TASK TO CARRY OUT: Select from the data all lines with the word "computer".

※ ※ ※

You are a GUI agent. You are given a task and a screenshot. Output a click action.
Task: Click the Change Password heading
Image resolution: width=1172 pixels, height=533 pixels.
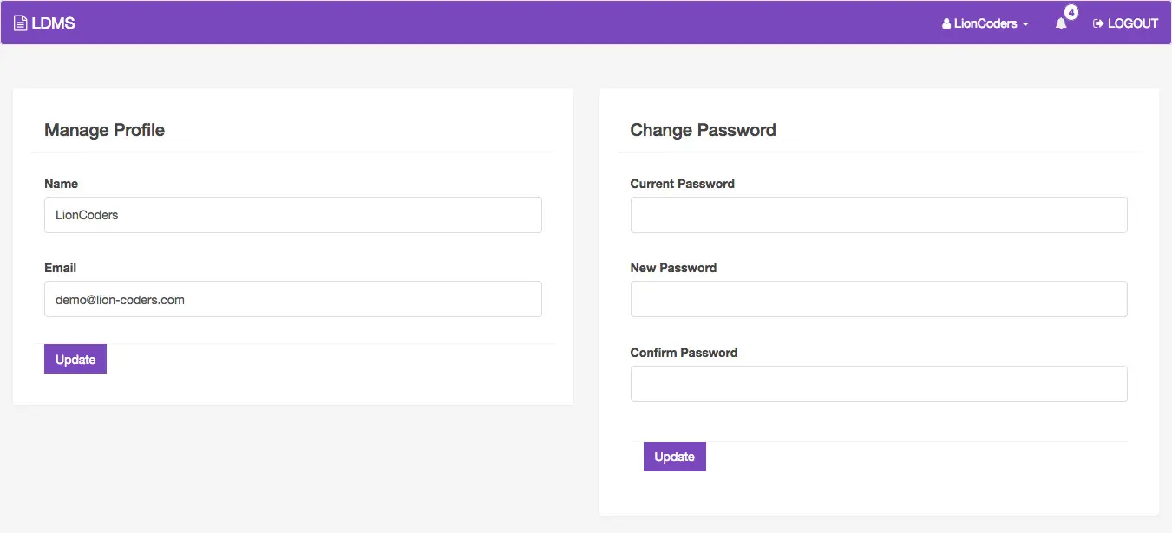703,130
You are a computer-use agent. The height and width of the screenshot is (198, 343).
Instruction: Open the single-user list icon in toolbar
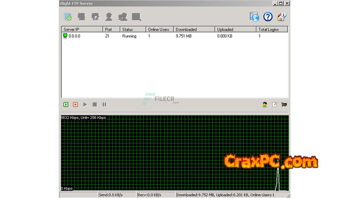point(109,17)
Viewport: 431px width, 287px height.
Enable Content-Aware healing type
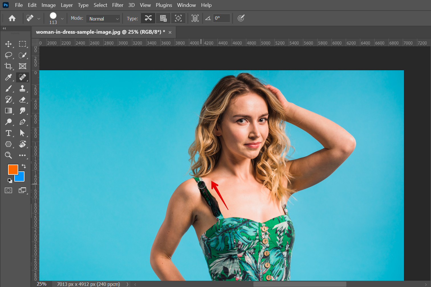pos(148,18)
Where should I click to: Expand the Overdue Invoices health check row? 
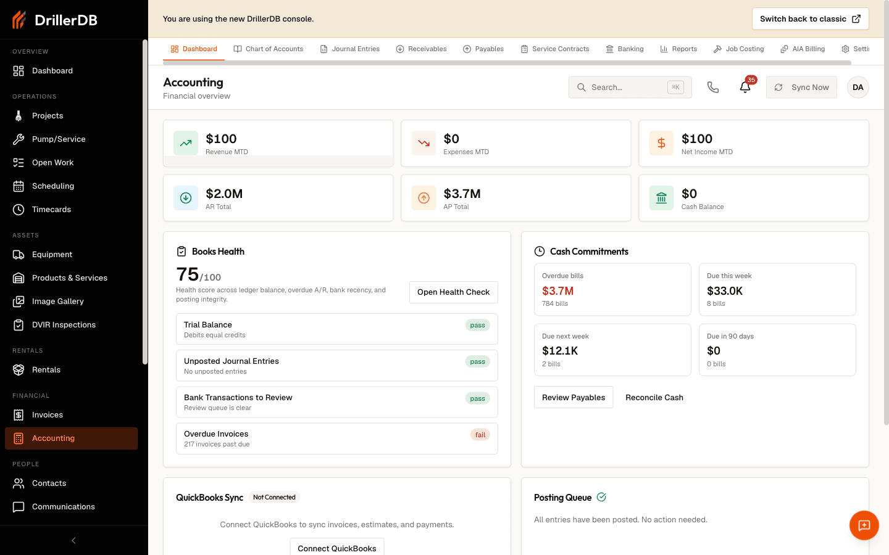337,438
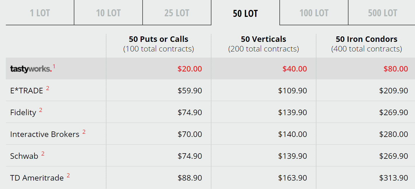Click the E*TRADE row label
This screenshot has width=415, height=189.
(27, 91)
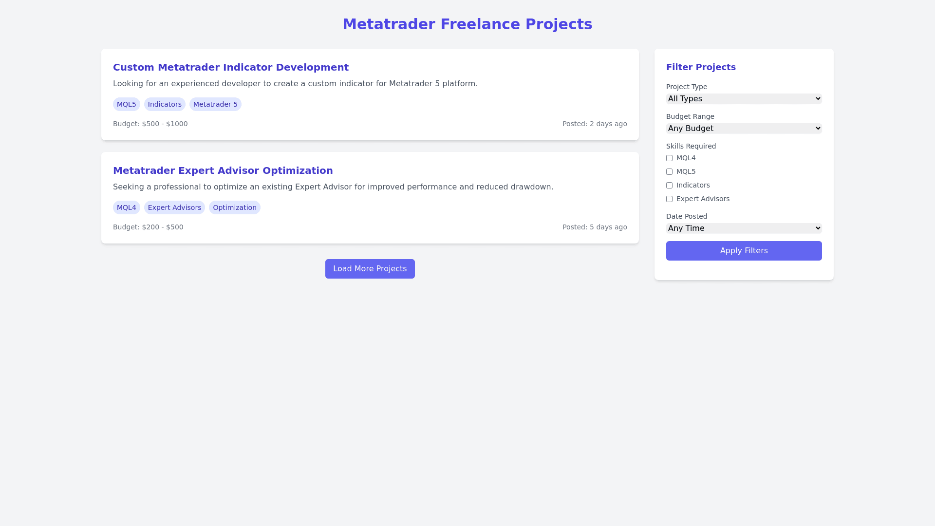Click the Apply Filters button

(744, 251)
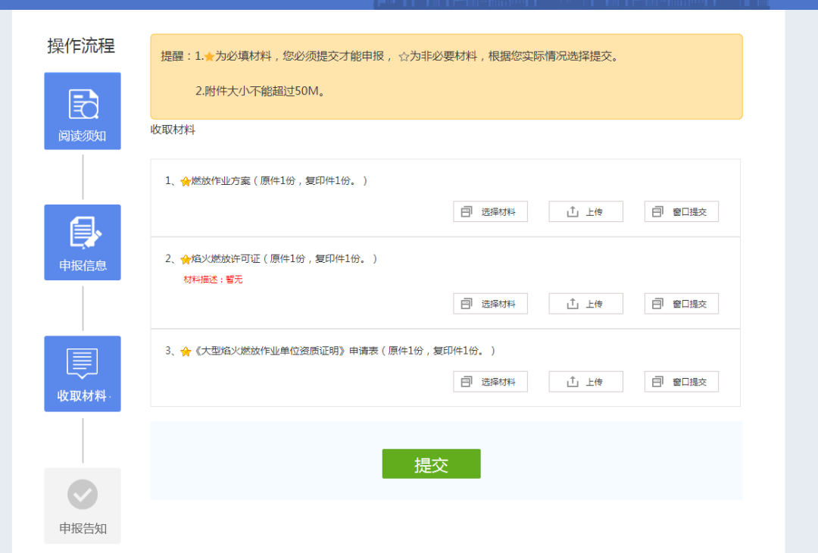Choose 窗口提交 for 燃放作业方案
Viewport: 818px width, 553px height.
[681, 212]
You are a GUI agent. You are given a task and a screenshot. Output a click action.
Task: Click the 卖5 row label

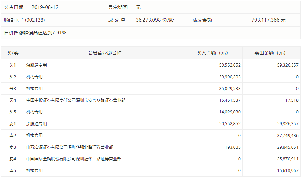(13, 171)
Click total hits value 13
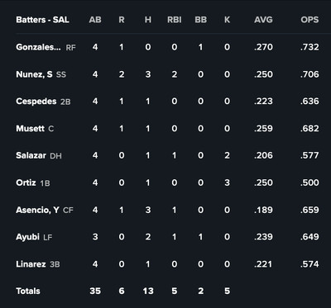 (148, 291)
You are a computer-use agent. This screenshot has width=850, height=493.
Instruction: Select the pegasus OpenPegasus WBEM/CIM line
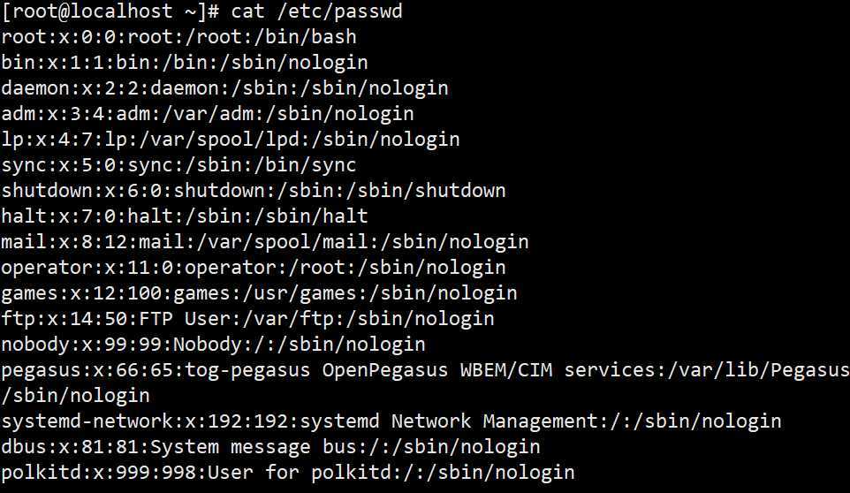click(x=426, y=370)
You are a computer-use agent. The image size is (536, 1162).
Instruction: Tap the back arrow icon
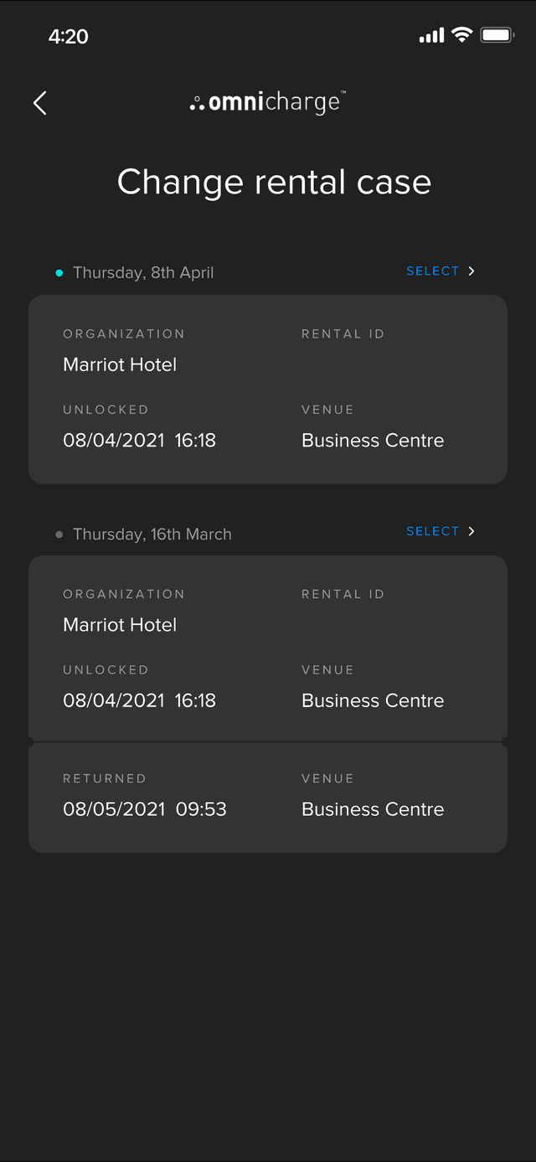point(39,103)
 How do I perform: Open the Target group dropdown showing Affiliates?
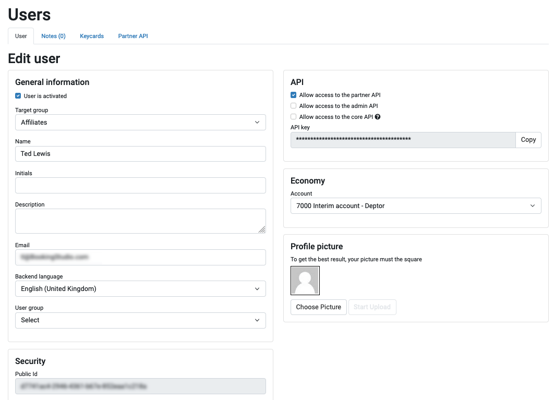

※ ※ ※

EXPECTED ANSWER:
You are a computer-use agent. The height and width of the screenshot is (198, 343).
You are a computer-use agent. This screenshot has width=850, height=493.
You are a computer-use agent. The image size is (536, 1162).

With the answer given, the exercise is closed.